Incorporating survey-derived abundance indices (with posterior uncertainty) into a Bayesian SSM

Hi all,

I have a conceptual question about how to incorporate fisheries-independent survey indices of abundance (with full posterior uncertainty) as response data in a state-space model (SSM).


Here is the premise: each year, we conduct a fisheries-independent survey that samples ~1,500 stations using a stratified random design. The survey occurs in winter when the target species (crabs) enter torpor due to cold water temperatures, allowing us to use a relatively simple observation model to estimate annual indices of abundance.

I can provide the specific survey model if that’s helpful, but conceptually, the survey produces posterior draws of annual abundance indices for two stages (juveniles and adults) across ~30 years.


I’d like to use these survey-derived indices as the observation component in a stage-based population dynamics SSM (two stages: juveniles and adults).

The “ideal” setup, as I understand it, would be to fit a single, fully hierarchical Bayesian model that combines:

  1. the survey observation models, and
  2. the stage-structured SSM process model.

That way, uncertainty from the survey models would naturally propagate through to the population process.

However, fitting such a joint model would require embedding both survey models (each with ≈50,000 total observations) inside the SSM, which seems computationally infeasible.


Instead, I’m considering a two-stage approach:

  1. Fit each survey model separately to obtain posterior draws of the annual indices.
  2. Fit a parametric distribution (e.g., lognormal) to those posterior draws for each survey × year × stage combination.
  3. Use those fitted distributions as the SSM observation likelihood.

This would dramatically reduce computation time, while still allowing uncertainty in the indices to be passed to the population model.

Does this approach seem reasonable? Any help/guidance would be appreciated!

-Challen

2 Likes

This is valid as long as two conditions hold:

  1. The full joint model must be correctly specified.
  2. The parametric approximations to the observation-model posteriors are sufficiently good approximations to the likelihood function.

You can think of the joint model as a hierarchical one, in which the likelihood function conditional on the latent true abundance is given by the observation model. What you are doing is substituting your approximate posterior for that likelihood function. To the extent that the posterior and the likelihood function are the same, this is literally the same model.

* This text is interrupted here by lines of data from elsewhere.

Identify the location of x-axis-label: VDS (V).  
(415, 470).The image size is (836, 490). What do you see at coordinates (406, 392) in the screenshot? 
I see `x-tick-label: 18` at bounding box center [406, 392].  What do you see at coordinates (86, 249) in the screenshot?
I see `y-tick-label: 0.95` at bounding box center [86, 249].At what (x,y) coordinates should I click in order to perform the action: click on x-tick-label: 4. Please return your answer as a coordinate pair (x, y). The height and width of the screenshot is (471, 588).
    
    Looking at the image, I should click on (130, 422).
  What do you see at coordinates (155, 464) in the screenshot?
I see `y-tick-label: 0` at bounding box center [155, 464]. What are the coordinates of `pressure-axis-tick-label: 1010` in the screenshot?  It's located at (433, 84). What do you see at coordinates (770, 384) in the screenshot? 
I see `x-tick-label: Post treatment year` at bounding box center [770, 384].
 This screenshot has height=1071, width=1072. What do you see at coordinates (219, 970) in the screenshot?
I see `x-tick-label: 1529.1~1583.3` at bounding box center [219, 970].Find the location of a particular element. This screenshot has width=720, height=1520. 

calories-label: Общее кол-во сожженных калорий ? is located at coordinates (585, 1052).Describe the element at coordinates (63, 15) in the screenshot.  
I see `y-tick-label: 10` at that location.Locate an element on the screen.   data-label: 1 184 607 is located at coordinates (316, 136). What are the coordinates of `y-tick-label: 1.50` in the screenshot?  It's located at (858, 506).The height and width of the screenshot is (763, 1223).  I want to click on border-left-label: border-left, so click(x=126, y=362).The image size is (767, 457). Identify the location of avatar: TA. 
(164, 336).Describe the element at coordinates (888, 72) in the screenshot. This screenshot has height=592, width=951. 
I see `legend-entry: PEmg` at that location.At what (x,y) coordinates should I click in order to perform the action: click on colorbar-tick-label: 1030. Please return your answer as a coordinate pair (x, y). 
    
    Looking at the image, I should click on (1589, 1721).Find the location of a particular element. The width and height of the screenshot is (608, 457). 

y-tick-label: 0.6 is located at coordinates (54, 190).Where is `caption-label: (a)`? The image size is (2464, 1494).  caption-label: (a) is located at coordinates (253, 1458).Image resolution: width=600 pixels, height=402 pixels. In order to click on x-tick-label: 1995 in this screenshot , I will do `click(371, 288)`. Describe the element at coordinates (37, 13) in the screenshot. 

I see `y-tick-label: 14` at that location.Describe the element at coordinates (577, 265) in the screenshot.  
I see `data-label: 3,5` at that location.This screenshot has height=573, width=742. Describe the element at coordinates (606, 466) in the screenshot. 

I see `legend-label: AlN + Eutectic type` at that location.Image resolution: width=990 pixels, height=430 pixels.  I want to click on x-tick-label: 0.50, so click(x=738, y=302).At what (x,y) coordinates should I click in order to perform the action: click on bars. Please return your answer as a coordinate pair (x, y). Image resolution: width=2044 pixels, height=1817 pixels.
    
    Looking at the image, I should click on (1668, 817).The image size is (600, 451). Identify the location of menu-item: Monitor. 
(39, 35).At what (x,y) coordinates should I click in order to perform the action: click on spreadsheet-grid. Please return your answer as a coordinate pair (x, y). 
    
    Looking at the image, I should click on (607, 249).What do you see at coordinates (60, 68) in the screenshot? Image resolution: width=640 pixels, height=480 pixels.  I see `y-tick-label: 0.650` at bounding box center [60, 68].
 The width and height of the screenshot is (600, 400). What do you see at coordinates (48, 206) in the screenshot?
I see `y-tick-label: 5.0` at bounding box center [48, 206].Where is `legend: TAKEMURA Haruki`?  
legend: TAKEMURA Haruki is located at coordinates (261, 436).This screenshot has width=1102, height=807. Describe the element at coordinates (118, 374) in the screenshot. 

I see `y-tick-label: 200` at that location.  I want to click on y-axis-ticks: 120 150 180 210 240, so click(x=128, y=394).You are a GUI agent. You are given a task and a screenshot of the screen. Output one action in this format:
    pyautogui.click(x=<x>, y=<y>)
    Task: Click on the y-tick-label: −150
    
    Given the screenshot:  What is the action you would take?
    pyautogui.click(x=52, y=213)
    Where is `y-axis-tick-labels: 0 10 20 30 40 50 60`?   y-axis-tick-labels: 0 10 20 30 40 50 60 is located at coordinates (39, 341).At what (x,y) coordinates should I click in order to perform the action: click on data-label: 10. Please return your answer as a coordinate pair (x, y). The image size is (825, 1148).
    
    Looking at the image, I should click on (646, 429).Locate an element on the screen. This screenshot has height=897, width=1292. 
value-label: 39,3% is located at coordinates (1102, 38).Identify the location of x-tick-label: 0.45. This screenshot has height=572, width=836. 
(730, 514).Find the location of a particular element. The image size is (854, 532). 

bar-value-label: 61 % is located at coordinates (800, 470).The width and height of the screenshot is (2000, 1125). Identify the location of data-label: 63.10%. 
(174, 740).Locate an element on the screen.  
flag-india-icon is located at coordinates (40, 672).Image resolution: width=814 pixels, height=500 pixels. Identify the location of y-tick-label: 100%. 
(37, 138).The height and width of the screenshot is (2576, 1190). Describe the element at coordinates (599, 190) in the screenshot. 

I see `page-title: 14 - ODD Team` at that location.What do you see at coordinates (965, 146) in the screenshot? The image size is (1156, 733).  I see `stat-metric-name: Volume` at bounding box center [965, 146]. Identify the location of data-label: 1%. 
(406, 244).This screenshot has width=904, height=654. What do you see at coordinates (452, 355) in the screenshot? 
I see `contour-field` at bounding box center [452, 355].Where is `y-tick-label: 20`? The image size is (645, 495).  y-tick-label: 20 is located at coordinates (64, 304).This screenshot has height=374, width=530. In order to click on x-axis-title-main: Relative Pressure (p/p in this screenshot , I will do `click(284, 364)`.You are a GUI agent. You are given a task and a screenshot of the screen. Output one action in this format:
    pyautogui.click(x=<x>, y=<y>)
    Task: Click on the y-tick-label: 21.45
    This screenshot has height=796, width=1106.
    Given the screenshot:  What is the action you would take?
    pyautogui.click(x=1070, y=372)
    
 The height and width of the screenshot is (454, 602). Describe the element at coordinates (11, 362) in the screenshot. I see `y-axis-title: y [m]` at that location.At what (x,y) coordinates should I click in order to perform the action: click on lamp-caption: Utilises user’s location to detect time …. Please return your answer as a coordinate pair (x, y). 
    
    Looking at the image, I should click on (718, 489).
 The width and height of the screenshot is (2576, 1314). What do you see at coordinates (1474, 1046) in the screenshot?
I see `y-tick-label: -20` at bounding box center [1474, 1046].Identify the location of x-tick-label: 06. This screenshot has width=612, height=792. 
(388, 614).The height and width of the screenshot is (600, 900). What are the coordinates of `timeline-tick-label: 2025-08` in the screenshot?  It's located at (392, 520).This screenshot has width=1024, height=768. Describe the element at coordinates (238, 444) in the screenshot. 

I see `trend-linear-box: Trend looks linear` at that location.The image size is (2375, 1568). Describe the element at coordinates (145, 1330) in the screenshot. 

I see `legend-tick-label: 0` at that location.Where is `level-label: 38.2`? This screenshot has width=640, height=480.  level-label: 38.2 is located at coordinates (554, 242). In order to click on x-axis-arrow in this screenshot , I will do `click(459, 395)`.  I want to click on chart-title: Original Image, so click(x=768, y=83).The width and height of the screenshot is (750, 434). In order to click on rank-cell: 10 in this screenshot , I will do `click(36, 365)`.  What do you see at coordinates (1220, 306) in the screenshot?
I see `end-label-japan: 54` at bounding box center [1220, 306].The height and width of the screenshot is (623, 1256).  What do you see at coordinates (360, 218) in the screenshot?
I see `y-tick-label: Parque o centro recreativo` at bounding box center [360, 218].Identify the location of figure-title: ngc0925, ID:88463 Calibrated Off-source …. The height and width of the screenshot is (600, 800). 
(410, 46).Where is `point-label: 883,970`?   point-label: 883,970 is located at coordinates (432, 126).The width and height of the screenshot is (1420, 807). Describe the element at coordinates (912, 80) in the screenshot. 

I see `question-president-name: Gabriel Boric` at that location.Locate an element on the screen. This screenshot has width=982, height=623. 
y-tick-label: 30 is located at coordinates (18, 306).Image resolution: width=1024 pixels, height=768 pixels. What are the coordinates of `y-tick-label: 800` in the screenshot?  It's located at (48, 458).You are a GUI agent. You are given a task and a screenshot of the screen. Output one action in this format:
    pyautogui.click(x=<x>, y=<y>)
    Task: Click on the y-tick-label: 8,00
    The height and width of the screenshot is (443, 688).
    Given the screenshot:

Edit: I said it’s literally the same model, and this true for most intents and purposes. Note that we’ve dropped a bunch of constant terms in the likelihood by replacing the (unnormalized) likelihood terms with (normalized) posteriors. For fitting purposes this doesn’t matter. For model comparison purposes some care is warranted, most especially if comparing the full joint model to a two-stage model. Just make sure to formulate the likelihoods based on the full joint model for both models!

1 Like

Thanks for the fast response @jsocolar.

You can think of the joint model as a hierarchical one, in which the likelihood function conditional on the latent true abundance is given by the observation model. What you are doing is substituting your approximate posterior for that likelihood function. To the extent that the posterior and the likelihood function are the same, this is literally the same model.

This was also my interpretation. I was just hoping it was correct, as I hadn’t seen something like this been done before in literature. The parametric approximations appear to match the posterior predictive distributions for the annual indices quite well. Thank you for confirming!